Data Block Start

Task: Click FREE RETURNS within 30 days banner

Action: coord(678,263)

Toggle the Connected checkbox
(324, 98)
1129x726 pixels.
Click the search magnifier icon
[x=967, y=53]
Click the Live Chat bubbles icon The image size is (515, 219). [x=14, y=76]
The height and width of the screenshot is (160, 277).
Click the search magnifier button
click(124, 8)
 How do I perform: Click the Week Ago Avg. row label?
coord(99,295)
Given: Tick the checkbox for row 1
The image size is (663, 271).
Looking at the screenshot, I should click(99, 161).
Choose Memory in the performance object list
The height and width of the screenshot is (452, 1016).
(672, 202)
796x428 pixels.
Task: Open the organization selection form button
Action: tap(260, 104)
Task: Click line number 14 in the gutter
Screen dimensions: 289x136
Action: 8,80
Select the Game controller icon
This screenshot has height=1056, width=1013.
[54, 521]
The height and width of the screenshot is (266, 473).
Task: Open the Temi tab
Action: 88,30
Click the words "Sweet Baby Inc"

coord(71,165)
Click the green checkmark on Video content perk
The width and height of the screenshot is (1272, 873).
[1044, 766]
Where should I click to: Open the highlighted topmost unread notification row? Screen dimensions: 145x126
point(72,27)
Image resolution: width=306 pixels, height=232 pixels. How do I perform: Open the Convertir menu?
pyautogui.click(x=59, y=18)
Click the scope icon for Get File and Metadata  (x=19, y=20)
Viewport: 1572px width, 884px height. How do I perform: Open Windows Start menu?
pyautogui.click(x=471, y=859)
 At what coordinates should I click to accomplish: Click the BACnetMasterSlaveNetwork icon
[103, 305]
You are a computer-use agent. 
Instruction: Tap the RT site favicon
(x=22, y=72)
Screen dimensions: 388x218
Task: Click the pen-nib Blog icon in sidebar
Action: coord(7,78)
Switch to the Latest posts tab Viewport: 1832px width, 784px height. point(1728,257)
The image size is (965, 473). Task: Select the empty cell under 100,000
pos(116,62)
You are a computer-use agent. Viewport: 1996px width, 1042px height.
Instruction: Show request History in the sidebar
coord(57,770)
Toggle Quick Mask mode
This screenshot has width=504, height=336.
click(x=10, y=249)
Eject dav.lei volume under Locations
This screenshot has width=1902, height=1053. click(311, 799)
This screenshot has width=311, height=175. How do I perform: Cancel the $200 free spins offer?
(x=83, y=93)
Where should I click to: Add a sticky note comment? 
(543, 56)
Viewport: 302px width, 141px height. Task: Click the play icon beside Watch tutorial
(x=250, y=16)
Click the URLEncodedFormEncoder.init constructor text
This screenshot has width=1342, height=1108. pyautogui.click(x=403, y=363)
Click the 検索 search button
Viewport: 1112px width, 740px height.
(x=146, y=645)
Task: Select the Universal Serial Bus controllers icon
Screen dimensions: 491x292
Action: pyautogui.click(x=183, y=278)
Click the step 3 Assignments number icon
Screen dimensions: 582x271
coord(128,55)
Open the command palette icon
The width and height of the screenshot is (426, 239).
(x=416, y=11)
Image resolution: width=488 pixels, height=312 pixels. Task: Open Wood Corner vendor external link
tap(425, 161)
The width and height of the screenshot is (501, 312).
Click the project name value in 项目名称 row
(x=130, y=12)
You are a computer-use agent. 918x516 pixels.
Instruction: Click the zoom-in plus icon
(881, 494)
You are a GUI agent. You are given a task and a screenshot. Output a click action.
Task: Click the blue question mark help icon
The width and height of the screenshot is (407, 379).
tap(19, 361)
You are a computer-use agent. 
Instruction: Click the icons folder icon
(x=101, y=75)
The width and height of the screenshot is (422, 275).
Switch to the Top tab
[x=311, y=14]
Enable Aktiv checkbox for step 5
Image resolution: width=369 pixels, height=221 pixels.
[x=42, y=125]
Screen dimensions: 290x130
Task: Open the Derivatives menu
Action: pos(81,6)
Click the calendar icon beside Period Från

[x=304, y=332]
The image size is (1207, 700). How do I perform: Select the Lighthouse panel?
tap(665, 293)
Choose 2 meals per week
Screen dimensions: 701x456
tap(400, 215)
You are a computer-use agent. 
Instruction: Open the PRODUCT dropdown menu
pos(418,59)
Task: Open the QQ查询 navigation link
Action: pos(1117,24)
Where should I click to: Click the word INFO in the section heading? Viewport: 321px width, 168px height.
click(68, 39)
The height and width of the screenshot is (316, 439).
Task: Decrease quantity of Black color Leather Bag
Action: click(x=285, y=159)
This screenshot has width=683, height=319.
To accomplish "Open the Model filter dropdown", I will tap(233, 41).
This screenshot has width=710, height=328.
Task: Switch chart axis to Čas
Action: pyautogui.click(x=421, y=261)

Data Block End

Work request
Reproduce the data shown above exactly.

Your solution
Task: Click FREE RETURNS within 30 days banner

Action: coord(678,263)

Toggle the Connected checkbox
(324, 98)
1129x726 pixels.
Click the search magnifier icon
[x=967, y=53]
Click the Live Chat bubbles icon The image size is (515, 219). [x=14, y=76]
The height and width of the screenshot is (160, 277).
Click the search magnifier button
click(124, 8)
 How do I perform: Click the Week Ago Avg. row label?
coord(99,295)
Given: Tick the checkbox for row 1
The image size is (663, 271).
Looking at the screenshot, I should click(99, 161).
Choose Memory in the performance object list
The height and width of the screenshot is (452, 1016).
(672, 202)
796x428 pixels.
Task: Open the organization selection form button
Action: tap(260, 104)
Task: Click line number 14 in the gutter
Screen dimensions: 289x136
Action: 8,80
Select the Game controller icon
This screenshot has height=1056, width=1013.
[54, 521]
The height and width of the screenshot is (266, 473).
Task: Open the Temi tab
Action: 88,30
Click the words "Sweet Baby Inc"

coord(71,165)
Click the green checkmark on Video content perk
The width and height of the screenshot is (1272, 873).
[1044, 766]
Where should I click to: Open the highlighted topmost unread notification row? Screen dimensions: 145x126
point(72,27)
Image resolution: width=306 pixels, height=232 pixels. How do I perform: Open the Convertir menu?
pyautogui.click(x=59, y=18)
Click the scope icon for Get File and Metadata  (x=19, y=20)
Viewport: 1572px width, 884px height. How do I perform: Open Windows Start menu?
pyautogui.click(x=471, y=859)
 At what coordinates should I click to accomplish: Click the BACnetMasterSlaveNetwork icon
[103, 305]
You are a computer-use agent. 
Instruction: Tap the RT site favicon
(x=22, y=72)
Screen dimensions: 388x218
Task: Click the pen-nib Blog icon in sidebar
Action: coord(7,78)
Switch to the Latest posts tab Viewport: 1832px width, 784px height. point(1728,257)
The image size is (965, 473). Task: Select the empty cell under 100,000
pos(116,62)
You are a computer-use agent. Viewport: 1996px width, 1042px height.
Instruction: Show request History in the sidebar
coord(57,770)
Toggle Quick Mask mode
This screenshot has width=504, height=336.
click(x=10, y=249)
Eject dav.lei volume under Locations
This screenshot has width=1902, height=1053. click(311, 799)
This screenshot has width=311, height=175. How do I perform: Cancel the $200 free spins offer?
(x=83, y=93)
Where should I click to: Add a sticky note comment? 
(543, 56)
Viewport: 302px width, 141px height. Task: Click the play icon beside Watch tutorial
(x=250, y=16)
Click the URLEncodedFormEncoder.init constructor text
This screenshot has width=1342, height=1108. pyautogui.click(x=403, y=363)
Click the 検索 search button
Viewport: 1112px width, 740px height.
(x=146, y=645)
Task: Select the Universal Serial Bus controllers icon
Screen dimensions: 491x292
Action: pyautogui.click(x=183, y=278)
Click the step 3 Assignments number icon
Screen dimensions: 582x271
coord(128,55)
Open the command palette icon
The width and height of the screenshot is (426, 239).
(x=416, y=11)
Image resolution: width=488 pixels, height=312 pixels. Task: Open Wood Corner vendor external link
tap(425, 161)
The width and height of the screenshot is (501, 312).
Click the project name value in 项目名称 row
(x=130, y=12)
You are a computer-use agent. 918x516 pixels.
Instruction: Click the zoom-in plus icon
(881, 494)
You are a GUI agent. You are given a task and a screenshot. Output a click action.
Task: Click the blue question mark help icon
The width and height of the screenshot is (407, 379).
tap(19, 361)
You are a computer-use agent. 
Instruction: Click the icons folder icon
(x=101, y=75)
The width and height of the screenshot is (422, 275).
Switch to the Top tab
[x=311, y=14]
Enable Aktiv checkbox for step 5
Image resolution: width=369 pixels, height=221 pixels.
[x=42, y=125]
Screen dimensions: 290x130
Task: Open the Derivatives menu
Action: pos(81,6)
Click the calendar icon beside Period Från

[x=304, y=332]
The image size is (1207, 700). How do I perform: Select the Lighthouse panel?
tap(665, 293)
Choose 2 meals per week
Screen dimensions: 701x456
tap(400, 215)
You are a computer-use agent. 
Instruction: Open the PRODUCT dropdown menu
pos(418,59)
Task: Open the QQ查询 navigation link
Action: pos(1117,24)
Where should I click to: Click the word INFO in the section heading? Viewport: 321px width, 168px height.
click(68, 39)
The height and width of the screenshot is (316, 439).
Task: Decrease quantity of Black color Leather Bag
Action: click(x=285, y=159)
This screenshot has width=683, height=319.
To accomplish "Open the Model filter dropdown", I will tap(233, 41).
This screenshot has width=710, height=328.
Task: Switch chart axis to Čas
Action: pyautogui.click(x=421, y=261)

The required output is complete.